C ontinuing our October undead theme, we turn our focus this week to two forms of corporeal undead with a great deal in common: mummies and liches.

Divine Guardians: Mummies

Most mummies are guardian undead, preserved through special embalming and divine rituals to serve as guardians for tombs, temples, and other locations with sacred (but evil) significance. As part of the embalming process, their bodies are wrapped in long strips of linen. In undeath, mummies perform the cultic rituals that priests or temple functionaries would normally perform.

The resulting undead creature is strong, but slow, and it is ever vigilant against those who would rob or defile the place it guards. A mummy attacks with its fists, which deal damage and transmit the wasting disease called mummy rot. The divine power that animates the mummy instills fear in those who behold it—a paralyzing terror that roots would-be intruders to the spot. For those seeking a weakness in this guardian, they need look no further than its physical form: a mummy’s wrappings and dry flesh make it particularly susceptible to fire.

If a mummy fails in its duty and tomb robbers get away, the mummy is relentless in pursuit of revenge. In some cases, a mummy stalks its prey far from the place it was originally guarding, still hunting robbers or the treasures these thieves stole. In other cases, the mummy’s vengeance takes the form of a lingering curse that plagues everyone who touches the stolen items.

These more common mummies are rarely found in numbers above half a dozen, and they are more often scattered throughout a site than gathered in a single chamber. Greater mummies (or mummy lords) are rarer still, and they are almost always solitary.

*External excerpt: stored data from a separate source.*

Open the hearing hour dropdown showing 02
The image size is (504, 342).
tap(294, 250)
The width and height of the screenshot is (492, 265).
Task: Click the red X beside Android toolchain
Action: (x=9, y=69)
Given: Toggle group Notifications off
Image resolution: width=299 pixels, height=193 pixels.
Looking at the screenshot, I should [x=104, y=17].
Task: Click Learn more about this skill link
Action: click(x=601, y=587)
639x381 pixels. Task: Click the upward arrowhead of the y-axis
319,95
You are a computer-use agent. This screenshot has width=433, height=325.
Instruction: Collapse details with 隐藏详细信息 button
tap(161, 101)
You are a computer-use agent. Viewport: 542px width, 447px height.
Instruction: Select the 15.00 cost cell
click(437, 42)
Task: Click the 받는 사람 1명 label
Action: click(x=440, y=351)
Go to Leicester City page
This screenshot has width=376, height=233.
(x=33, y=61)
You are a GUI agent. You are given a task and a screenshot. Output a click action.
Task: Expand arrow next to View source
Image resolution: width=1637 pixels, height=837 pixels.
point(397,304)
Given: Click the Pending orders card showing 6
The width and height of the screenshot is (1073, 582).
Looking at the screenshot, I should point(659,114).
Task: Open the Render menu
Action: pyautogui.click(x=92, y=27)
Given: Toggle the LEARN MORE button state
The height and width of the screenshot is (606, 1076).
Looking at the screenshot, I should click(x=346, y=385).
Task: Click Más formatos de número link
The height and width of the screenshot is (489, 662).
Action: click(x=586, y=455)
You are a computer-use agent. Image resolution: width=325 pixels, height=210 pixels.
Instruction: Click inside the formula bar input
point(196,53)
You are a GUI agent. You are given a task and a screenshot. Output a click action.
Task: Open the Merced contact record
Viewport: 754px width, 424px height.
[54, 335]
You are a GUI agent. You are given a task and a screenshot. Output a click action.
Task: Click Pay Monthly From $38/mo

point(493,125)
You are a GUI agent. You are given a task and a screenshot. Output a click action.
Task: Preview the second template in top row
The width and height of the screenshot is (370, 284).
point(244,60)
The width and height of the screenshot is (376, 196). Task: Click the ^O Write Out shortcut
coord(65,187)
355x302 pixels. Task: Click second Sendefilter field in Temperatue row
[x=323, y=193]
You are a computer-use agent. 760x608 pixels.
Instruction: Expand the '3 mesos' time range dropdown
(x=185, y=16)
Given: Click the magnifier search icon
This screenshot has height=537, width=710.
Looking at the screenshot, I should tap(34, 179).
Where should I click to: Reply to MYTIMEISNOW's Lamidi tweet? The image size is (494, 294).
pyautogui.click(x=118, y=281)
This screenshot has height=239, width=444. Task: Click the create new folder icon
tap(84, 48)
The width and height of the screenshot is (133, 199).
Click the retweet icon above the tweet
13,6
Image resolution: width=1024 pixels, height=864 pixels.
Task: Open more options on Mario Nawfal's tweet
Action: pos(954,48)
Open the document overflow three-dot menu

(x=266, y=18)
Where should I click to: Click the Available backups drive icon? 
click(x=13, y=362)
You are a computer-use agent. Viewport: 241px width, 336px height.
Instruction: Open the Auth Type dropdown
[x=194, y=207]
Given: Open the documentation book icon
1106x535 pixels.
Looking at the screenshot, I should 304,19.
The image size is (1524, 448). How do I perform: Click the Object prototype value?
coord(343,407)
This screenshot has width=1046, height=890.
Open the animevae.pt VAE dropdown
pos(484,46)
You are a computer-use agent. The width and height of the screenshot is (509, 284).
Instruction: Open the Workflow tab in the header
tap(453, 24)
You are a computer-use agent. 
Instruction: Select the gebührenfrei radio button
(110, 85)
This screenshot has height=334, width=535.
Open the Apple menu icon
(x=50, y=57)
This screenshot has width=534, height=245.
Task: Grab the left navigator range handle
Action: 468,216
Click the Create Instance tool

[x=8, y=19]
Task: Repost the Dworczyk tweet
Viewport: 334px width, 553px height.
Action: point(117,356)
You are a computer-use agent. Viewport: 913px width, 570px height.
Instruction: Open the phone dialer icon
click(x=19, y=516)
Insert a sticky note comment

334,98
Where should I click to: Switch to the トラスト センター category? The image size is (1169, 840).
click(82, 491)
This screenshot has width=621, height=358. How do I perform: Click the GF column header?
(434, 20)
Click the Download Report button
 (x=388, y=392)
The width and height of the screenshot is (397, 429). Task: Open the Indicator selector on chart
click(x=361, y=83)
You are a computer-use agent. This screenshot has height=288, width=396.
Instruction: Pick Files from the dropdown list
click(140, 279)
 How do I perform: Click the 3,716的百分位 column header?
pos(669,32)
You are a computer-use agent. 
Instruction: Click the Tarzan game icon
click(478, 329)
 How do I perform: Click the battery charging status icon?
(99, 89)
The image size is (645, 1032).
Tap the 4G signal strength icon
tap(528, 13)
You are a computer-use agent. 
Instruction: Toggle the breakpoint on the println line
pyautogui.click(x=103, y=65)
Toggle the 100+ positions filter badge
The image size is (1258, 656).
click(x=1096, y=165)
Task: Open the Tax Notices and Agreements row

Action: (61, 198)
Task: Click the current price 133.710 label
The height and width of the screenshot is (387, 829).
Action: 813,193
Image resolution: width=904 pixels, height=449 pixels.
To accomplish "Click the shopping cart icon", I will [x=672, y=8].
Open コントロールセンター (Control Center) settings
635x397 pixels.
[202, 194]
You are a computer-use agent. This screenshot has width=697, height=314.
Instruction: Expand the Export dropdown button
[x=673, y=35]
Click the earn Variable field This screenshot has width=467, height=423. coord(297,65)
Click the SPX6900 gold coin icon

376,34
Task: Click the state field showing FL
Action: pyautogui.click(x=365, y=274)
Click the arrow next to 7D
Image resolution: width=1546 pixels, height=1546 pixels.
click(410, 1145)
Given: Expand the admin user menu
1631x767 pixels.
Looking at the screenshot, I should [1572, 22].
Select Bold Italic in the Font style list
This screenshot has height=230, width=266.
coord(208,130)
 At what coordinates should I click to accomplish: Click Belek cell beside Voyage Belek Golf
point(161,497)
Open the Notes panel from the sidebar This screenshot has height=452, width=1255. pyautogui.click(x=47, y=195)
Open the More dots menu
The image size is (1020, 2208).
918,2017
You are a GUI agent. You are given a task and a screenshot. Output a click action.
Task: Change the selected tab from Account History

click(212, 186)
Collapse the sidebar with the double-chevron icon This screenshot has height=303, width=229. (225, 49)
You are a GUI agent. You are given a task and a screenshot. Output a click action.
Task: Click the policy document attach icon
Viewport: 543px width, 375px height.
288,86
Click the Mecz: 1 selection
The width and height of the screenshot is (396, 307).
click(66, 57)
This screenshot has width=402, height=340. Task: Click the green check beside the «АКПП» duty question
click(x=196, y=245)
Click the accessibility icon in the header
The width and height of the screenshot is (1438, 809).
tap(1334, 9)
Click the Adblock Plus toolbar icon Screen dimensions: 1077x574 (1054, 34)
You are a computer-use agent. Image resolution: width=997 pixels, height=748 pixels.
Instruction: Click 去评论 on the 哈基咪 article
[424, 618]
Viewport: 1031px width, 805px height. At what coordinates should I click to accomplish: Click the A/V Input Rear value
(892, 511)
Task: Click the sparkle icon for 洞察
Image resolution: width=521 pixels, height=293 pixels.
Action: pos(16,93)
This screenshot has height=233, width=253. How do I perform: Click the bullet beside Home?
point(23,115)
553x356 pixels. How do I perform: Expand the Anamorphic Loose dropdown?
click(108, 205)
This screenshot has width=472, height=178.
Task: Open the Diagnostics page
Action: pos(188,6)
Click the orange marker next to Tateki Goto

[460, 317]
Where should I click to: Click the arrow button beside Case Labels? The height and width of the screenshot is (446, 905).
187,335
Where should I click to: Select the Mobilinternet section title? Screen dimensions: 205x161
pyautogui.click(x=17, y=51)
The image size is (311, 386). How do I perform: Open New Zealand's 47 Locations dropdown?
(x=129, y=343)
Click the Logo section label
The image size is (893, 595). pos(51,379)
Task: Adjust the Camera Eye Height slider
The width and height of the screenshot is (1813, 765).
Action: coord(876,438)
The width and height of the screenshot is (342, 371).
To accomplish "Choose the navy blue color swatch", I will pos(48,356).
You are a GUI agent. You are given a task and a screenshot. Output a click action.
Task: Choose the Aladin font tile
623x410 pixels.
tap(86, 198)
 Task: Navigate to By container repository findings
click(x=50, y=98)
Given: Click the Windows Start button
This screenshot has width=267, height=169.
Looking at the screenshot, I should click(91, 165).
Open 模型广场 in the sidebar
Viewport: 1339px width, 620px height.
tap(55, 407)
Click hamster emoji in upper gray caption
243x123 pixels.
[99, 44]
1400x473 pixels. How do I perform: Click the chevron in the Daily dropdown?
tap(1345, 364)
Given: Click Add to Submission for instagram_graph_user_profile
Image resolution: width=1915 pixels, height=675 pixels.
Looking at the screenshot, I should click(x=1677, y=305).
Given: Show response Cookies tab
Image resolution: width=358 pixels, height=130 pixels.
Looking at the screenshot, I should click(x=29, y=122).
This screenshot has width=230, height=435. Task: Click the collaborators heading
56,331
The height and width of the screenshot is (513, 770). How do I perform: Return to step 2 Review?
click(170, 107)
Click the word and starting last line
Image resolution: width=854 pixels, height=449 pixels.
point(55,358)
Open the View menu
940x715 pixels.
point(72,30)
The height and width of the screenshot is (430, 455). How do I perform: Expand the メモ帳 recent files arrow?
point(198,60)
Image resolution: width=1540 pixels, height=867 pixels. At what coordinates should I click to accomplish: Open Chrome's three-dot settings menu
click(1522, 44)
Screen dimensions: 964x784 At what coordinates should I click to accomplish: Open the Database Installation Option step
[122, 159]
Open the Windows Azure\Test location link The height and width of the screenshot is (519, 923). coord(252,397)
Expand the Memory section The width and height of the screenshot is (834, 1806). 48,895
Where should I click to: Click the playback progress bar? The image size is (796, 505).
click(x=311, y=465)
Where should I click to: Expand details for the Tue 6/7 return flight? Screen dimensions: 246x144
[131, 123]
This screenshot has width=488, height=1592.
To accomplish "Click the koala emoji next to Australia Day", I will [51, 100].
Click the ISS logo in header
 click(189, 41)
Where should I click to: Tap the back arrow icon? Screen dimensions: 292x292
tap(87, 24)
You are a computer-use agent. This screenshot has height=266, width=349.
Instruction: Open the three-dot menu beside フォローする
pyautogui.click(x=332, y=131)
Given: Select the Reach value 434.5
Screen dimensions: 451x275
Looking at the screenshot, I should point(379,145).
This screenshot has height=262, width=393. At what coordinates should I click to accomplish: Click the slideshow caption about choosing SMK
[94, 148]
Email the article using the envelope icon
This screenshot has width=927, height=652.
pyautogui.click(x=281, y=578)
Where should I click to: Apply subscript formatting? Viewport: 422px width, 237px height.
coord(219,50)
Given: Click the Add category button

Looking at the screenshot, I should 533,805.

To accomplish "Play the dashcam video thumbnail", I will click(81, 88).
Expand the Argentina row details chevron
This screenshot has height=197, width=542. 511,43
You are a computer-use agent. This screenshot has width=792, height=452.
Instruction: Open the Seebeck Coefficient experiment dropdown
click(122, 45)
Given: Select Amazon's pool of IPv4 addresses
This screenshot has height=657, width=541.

Mummy lords were evil high priests in life. Rituals performed by their minions ensured their transformation into guardians after their lives ended. These mummy lords also lead the rites and rituals of their temple of death, and they command a number of ordinary mummies. They can mummify those they kill with their diseased touch and bind these victims into their service.

Greater mummies retain all their divine powers in their undeath, including the spellcasting ability of a cleric of at least 9th level. Thus, although they can bludgeon foes to death with their fists as lesser mummies do, their spells and other abilities make them far deadlier foes.

Seekers of Secrets: Liches

Like mummy lords, liches are powerful spellcasters preserved past the boundaries of mortal life into undeath. There the similarity ends, however. Liches are arcane spellcasters—almost always wizards—whose thirst for the magical secrets of the universe drives them to seek this twisted form of immortality to facilitate their ongoing quest.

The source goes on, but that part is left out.